Le syndicat dénonce un manque massif de personnel à tous les niveaux : "Aujourd'hui, il nous manque plus de 3.000 surveillants, plus de 300 officiers, quasiment un millier de conseillers pénitentiaires d'insertion et de probation, presque tout autant de personnel administratif. Cela représente près de 5.000 postes vacants", détaille-t-il. 

Un plan de neuf milliards d'euros 

Une pénurie qui, selon les agents, met directement en péril leur sécurité. Les surveillants disent ne plus être en capacité d'assurer correctement leurs missions, dans un contexte de tensions accrues au sein des établissements. L'année dernière, près de 5.000 agressions d'agents ont été recensées. 
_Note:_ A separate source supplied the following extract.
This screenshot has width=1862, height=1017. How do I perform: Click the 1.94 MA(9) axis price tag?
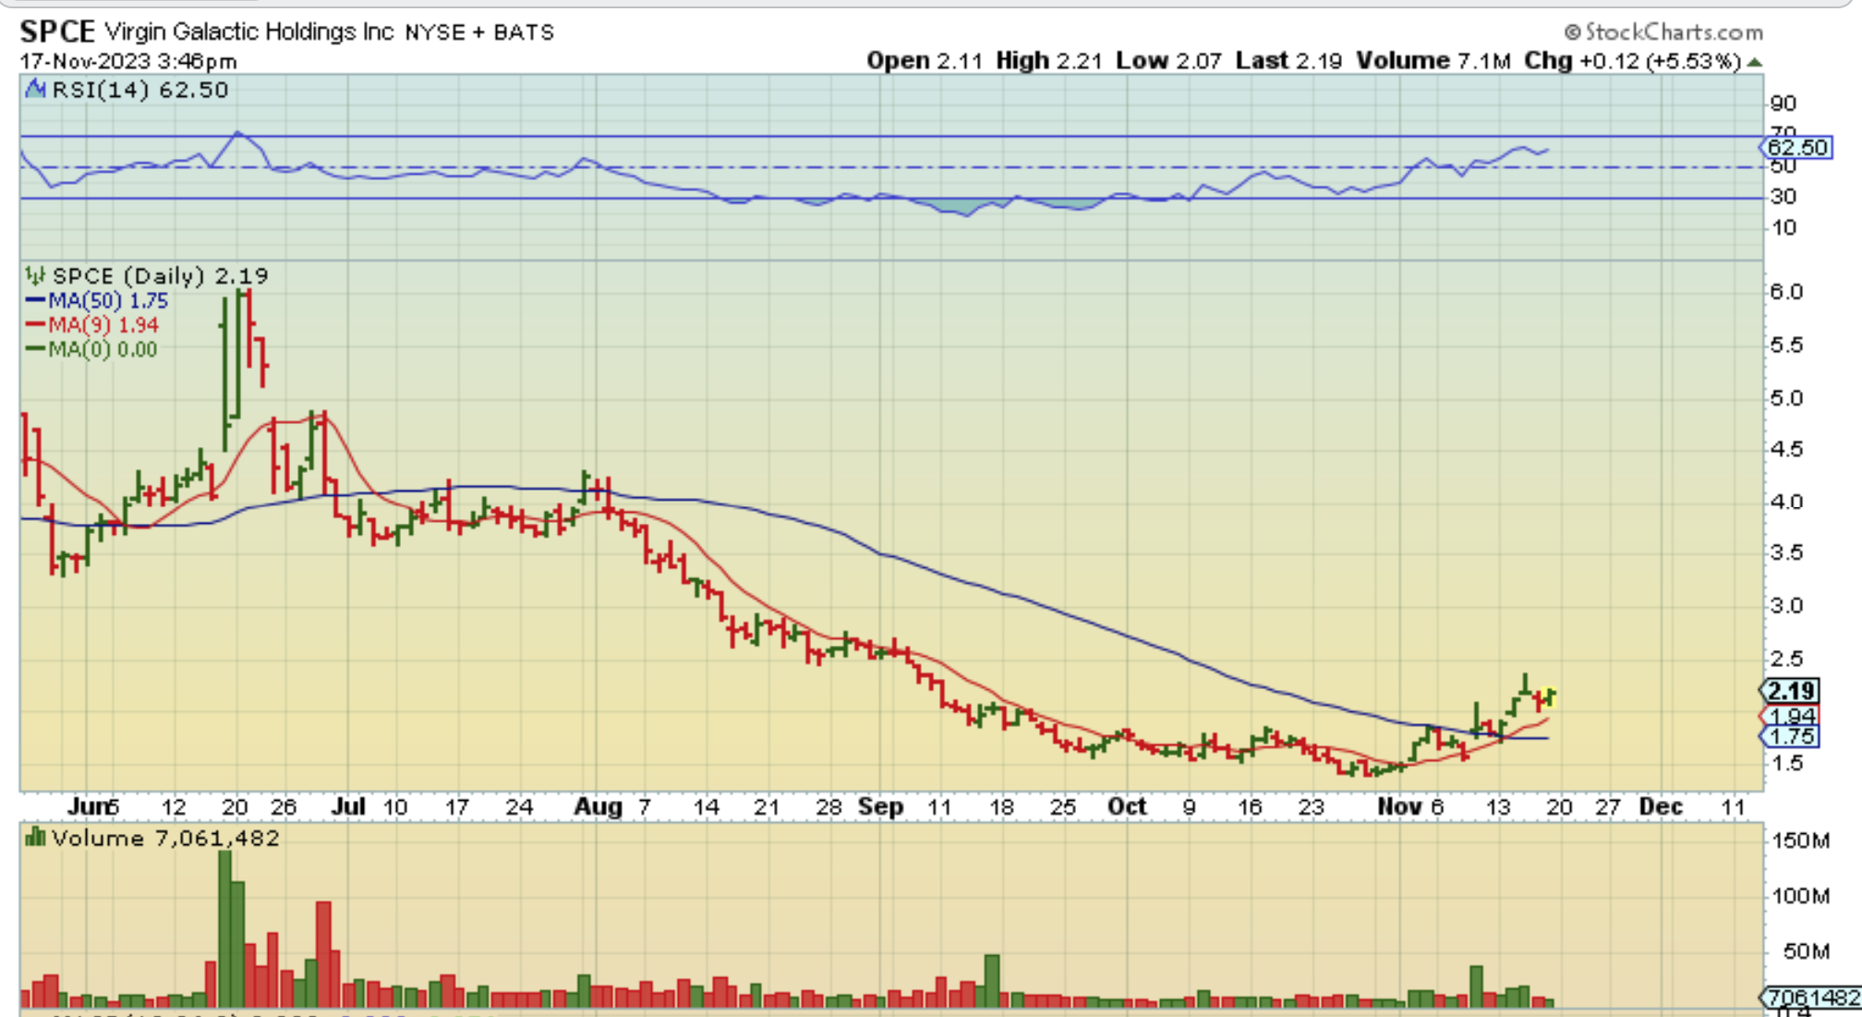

"C'est une situation catastrophique. Des fonctionnaires font tenir un service à bout de bras dans des conditions de travail déplorables. Il nous faudrait des agents armés, peu importe leur corps et leur grade. On manque de tout, sauf de détenus, puisqu'on en a 30.000 de plus que nos capacités d'accueil", alerte encore Alexandre Caby. 

Face à cette crise, les surveillants réclament un plan d'urgence à la hauteur des enjeux. Ils demandent au ministère de la Justice une enveloppe de neuf milliards d'euros afin de renforcer les effectifs, améliorer les conditions de travail et adapter les infrastructures à la surpopulation carcérale.